The core is a family story. Social issues are just background plates, and the film does not clearly point out the connection between the fate of the characters and the larger environment. "Me" JD's grandparents eloped from Kentucky to work in a steel factory in Ohio when they were young. Their grandfather was an alcoholic, and my mother became a single mother early, working as a nurse at the local hospital to pull two children. "I" graduated from high school and went to the army in exchange for sponsorship to finish college, work three jobs, and go to law school on aid. My sister married my first love. Fortunately, I have a stable family and a living job. The shadows of early pregnancy, addiction, single parenthood, violence, mental problems hang over every generation in this family.
The movie switches back and forth between childhood memories and the present (during law school looking for an internship). The selected stories are interesting.

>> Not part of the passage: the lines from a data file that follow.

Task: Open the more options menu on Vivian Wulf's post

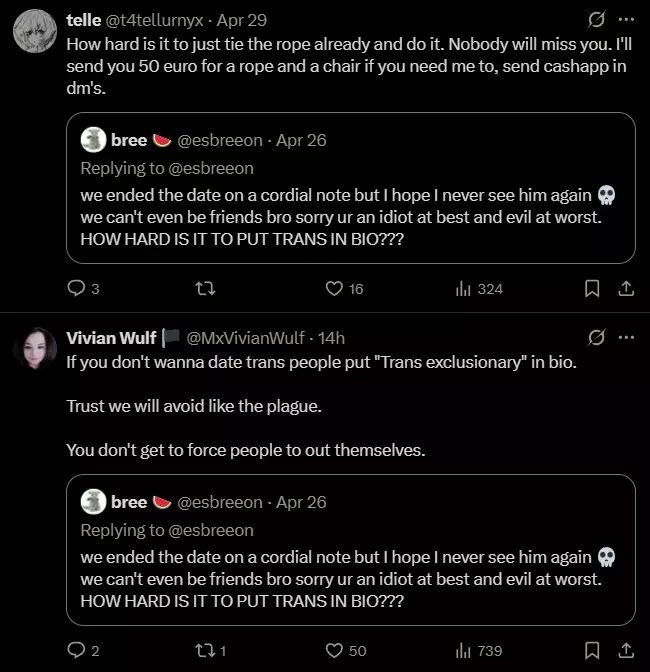Action: (626, 337)

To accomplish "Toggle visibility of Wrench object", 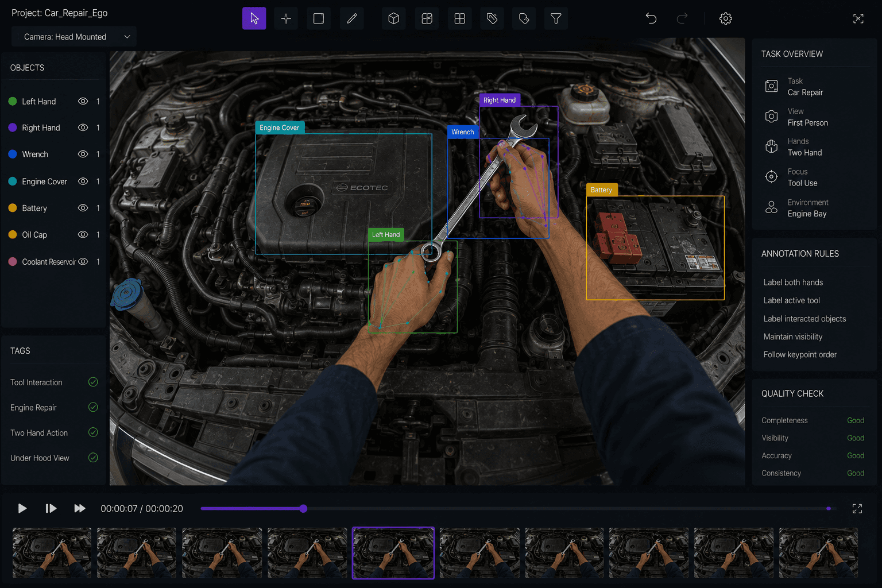I will pos(83,154).
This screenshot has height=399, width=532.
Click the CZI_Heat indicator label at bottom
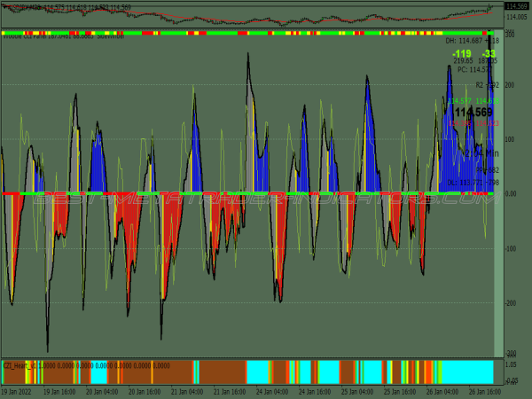(20, 364)
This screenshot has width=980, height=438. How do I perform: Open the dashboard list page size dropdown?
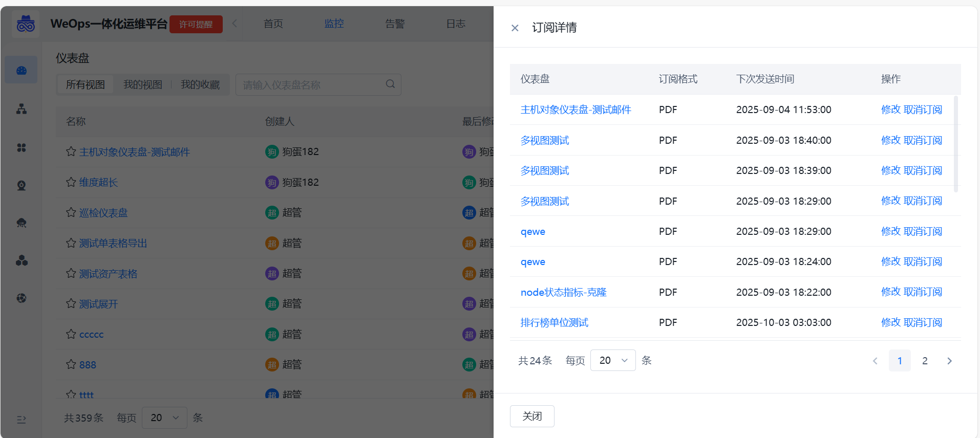click(x=164, y=418)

When I was a child in Kentucky's summer vacation, my uncle and grandfather did not hesitate to help when he was bullied;
Misfits and awkwardness at law school networking formal dinners;
Witnessing her mother's first breakdown and experiencing her moodiness at an early age;
Mother was hospitalized for a sudden drug overdose and needed "me" to go home at the critical moment of looking for an internship;
Interviews with admissions teachers because of tuition fees and anxiety about finding an internship;
Drive back to Ohio for more than ten hours to settle mother with sister; mother refuses to help;
When I was a child, I had to help my mother cheat on her urine test in order to keep her job;
In junior high school, life was turbulent and grades declined, and he got into trouble with delinquent teenagers;
The grandmother rescued "I" from her mother's chaotic life; the tough grandmother put down her dignity and asked for more food, and woke up to study hard;
Drive all the way back to the east coast to catch up with the interview.
Sister Lindsay in the movie said when JD broke down and didn't want to help her mother anymore, let's start with forgiveness. Angel reincarnated? The reason given by Linsay is that when her mother was a child, her grandfather was an alcoholic and had a rough life, so forgive her. When she needs people who believe in her time and time again, she cannot give up as a child. Although these reasons are too unacceptable to me, I can't help but wonder how my sister avoided the shadow of her grandmother and mother. Forgiving is also letting go of myself. I can only forgive her in a broad sense by abstracting the specific things about my mother, stripping her of her particularity to JD, and only looking at another human being as a person. And how did the grandmother survive her husband's alcoholism and her daughter's drug addiction? What role did she play in her mother's plight? What are her demons? Most of the mothers played by Amy Adams are in a state of collapse, showing great acting skills, but also lacking context. On the one hand, she hid in a cabinet when she was a child and saw her grandfather beat her grandmother, and her grandmother set fire to her grandfather. On the other hand, her grandfather's death led to her first drug use.
The film's ambitious attempt to portray a great female figure failed in choosing to tell the story through JD's point of view. He learned from his sister that his grandfather was an alcoholic until he was at the door of the rehabilitation center. As a child, there are some things he can't know (adults won't tell him to protect him), and the movie doesn't mention it at all, such as what his biological father was like, how his mother slipped into the abyss again and again, and how his grandparents did what. At the same time, the movie will tell the growth of JD through these stories, how not to give up important opportunities in life and escape the rust belt. These two themes do not conflict, but it is difficult to balance them in one movie, and in the end, neither of the stories is told well.
Very low reviews on Rotten Tomatoes. The spray points are mainly focused on overexertion, character portrayal, the original author's negative comments on the rust belt community, and lack of empathy and respect for those who have not come out of poverty.
The Hillbilly Elegy movie is full of tension and not exaggerated for people with similar experiences. But it's also true that the plot is incoherent and unpleasant at both ends. I don't think those two hours were wasted anyway.